Exercise » In your answer, repeat each line of the data exactly.

Record set »
--

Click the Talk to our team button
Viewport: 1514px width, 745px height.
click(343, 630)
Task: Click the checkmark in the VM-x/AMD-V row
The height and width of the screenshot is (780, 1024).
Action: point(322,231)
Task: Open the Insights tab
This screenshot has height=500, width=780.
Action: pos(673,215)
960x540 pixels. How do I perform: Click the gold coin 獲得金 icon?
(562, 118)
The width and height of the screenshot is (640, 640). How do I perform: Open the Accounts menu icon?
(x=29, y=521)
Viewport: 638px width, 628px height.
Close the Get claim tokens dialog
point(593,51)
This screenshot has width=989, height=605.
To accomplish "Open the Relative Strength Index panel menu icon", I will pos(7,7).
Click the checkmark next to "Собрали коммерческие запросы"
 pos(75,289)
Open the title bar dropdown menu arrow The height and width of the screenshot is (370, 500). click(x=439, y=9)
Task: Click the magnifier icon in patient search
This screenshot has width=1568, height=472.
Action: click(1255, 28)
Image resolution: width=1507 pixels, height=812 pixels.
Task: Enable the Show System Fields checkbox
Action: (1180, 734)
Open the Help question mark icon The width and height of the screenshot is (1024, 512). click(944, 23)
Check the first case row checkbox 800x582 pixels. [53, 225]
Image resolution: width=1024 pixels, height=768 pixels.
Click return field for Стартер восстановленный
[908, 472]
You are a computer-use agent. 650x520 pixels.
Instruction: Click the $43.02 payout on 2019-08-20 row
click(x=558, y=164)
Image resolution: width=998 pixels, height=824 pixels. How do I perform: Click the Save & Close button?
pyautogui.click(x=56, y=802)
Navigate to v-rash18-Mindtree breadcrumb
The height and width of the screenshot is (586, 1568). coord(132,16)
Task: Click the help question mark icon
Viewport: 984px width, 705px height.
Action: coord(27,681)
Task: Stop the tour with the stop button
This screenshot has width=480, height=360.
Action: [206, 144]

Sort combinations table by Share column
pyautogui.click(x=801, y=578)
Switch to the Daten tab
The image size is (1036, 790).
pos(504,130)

--

Answer to the problem »
Click the Talk to our team button
Viewport: 1514px width, 745px height.
click(343, 630)
Task: Click the checkmark in the VM-x/AMD-V row
The height and width of the screenshot is (780, 1024).
Action: point(322,231)
Task: Open the Insights tab
This screenshot has height=500, width=780.
Action: pos(673,215)
960x540 pixels. How do I perform: Click the gold coin 獲得金 icon?
(562, 118)
The width and height of the screenshot is (640, 640). How do I perform: Open the Accounts menu icon?
(x=29, y=521)
Viewport: 638px width, 628px height.
Close the Get claim tokens dialog
point(593,51)
This screenshot has width=989, height=605.
To accomplish "Open the Relative Strength Index panel menu icon", I will pos(7,7).
Click the checkmark next to "Собрали коммерческие запросы"
 pos(75,289)
Open the title bar dropdown menu arrow The height and width of the screenshot is (370, 500). click(x=439, y=9)
Task: Click the magnifier icon in patient search
This screenshot has width=1568, height=472.
Action: click(1255, 28)
Image resolution: width=1507 pixels, height=812 pixels.
Task: Enable the Show System Fields checkbox
Action: (1180, 734)
Open the Help question mark icon The width and height of the screenshot is (1024, 512). click(944, 23)
Check the first case row checkbox 800x582 pixels. [53, 225]
Image resolution: width=1024 pixels, height=768 pixels.
Click return field for Стартер восстановленный
[908, 472]
You are a computer-use agent. 650x520 pixels.
Instruction: Click the $43.02 payout on 2019-08-20 row
click(x=558, y=164)
Image resolution: width=998 pixels, height=824 pixels. How do I perform: Click the Save & Close button?
pyautogui.click(x=56, y=802)
Navigate to v-rash18-Mindtree breadcrumb
The height and width of the screenshot is (586, 1568). coord(132,16)
Task: Click the help question mark icon
Viewport: 984px width, 705px height.
Action: coord(27,681)
Task: Stop the tour with the stop button
This screenshot has width=480, height=360.
Action: [206, 144]

Sort combinations table by Share column
pyautogui.click(x=801, y=578)
Switch to the Daten tab
The image size is (1036, 790).
pos(504,130)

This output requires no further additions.